L'automne dernier, MM. Charbonneau et Pelletier ont fait parvenir des lettres à une dizaine d'entreprises québécoises implantées ailleurs au pays. Leur but n'était pas de jeter le blâme, insistent-ils, mais plutôt de « responsabiliser » les entreprises quant au fait français hors Québec.

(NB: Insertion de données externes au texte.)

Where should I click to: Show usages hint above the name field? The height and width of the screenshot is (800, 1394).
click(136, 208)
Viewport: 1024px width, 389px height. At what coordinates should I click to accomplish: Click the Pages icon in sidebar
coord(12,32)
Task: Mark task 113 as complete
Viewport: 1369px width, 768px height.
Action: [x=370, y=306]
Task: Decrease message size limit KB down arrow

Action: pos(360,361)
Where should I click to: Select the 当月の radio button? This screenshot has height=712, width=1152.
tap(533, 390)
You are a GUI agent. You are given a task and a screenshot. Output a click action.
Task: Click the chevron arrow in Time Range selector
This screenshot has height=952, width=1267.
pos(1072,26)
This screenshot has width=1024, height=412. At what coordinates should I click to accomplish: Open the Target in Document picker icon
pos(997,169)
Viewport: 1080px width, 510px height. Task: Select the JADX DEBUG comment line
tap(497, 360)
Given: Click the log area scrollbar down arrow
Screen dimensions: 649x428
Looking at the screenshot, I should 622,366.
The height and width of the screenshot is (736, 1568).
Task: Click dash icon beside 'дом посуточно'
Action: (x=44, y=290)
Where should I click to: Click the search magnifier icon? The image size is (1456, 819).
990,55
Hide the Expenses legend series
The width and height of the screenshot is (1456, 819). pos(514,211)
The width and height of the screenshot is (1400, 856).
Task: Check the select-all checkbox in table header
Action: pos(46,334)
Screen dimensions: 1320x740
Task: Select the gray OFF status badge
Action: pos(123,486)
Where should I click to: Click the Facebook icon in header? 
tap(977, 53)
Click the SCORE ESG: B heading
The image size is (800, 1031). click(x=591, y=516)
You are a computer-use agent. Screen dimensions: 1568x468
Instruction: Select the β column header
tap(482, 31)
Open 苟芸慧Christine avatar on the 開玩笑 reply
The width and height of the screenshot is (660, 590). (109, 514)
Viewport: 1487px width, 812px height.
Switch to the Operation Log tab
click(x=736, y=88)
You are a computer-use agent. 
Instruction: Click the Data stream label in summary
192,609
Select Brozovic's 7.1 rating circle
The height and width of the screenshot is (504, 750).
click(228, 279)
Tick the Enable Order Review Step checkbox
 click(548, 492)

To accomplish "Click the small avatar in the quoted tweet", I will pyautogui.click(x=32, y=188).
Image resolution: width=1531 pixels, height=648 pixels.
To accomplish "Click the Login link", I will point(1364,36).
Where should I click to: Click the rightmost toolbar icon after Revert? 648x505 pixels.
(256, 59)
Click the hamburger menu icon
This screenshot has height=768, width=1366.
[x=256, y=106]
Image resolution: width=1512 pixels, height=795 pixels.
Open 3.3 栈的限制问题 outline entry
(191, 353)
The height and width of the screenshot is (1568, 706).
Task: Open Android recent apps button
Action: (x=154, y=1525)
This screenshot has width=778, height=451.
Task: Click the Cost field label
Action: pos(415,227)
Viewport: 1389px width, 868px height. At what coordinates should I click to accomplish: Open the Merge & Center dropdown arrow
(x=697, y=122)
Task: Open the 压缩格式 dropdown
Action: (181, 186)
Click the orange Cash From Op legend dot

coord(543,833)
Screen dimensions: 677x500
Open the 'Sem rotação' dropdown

Sur la dizaine d'entreprises sollicitées, seulement quatre ont répondu à l'appel. Si ces réponses étaient empreintes de « bonne volonté », aux dires de M. Charbonneau, celui-ci ne cache pas qu'il aurait aimé voir davantage d'engagement. « Quand Métro a décidé de changer la bannière de ses supermarchés [Loeb et A & P] en Ontario, tout l'affichage a dû être remplacé dans ces magasins. Mais le choix du bilinguisme n'a pas été fait », se désole M. Charbonneau.
Une responsabilité
Ex-ministre québécois responsable de la Francophonie canadienne, M. Pelletier est d'avis que les entreprises du Québec se doivent de faire rayonner la langue de Molière. « C'est une erreur que de parler du reste du Canada comme du 'Canada anglais'. Les entreprises québécoises qui font affaires seulement en anglais dans les autres provinces envoient le message que la francophonie canadienne est une valeur dont elles n'ont pas à tenir compte », estime M. Pelletier, qui a été fait Commandeur de l'Ordre de la Pléiade mercredi dernier.
MM. Charbonneau et Pelletier disent avoir eu l'idée de contacter ces entreprises après avoir constaté qu'elles ne faisaient qu'un usage minime du français : la Société des loteries du Québec, par exemple, ne fait la promotion du Casino du Lac-Leamy qu'en anglais à l'extérieur du Québec.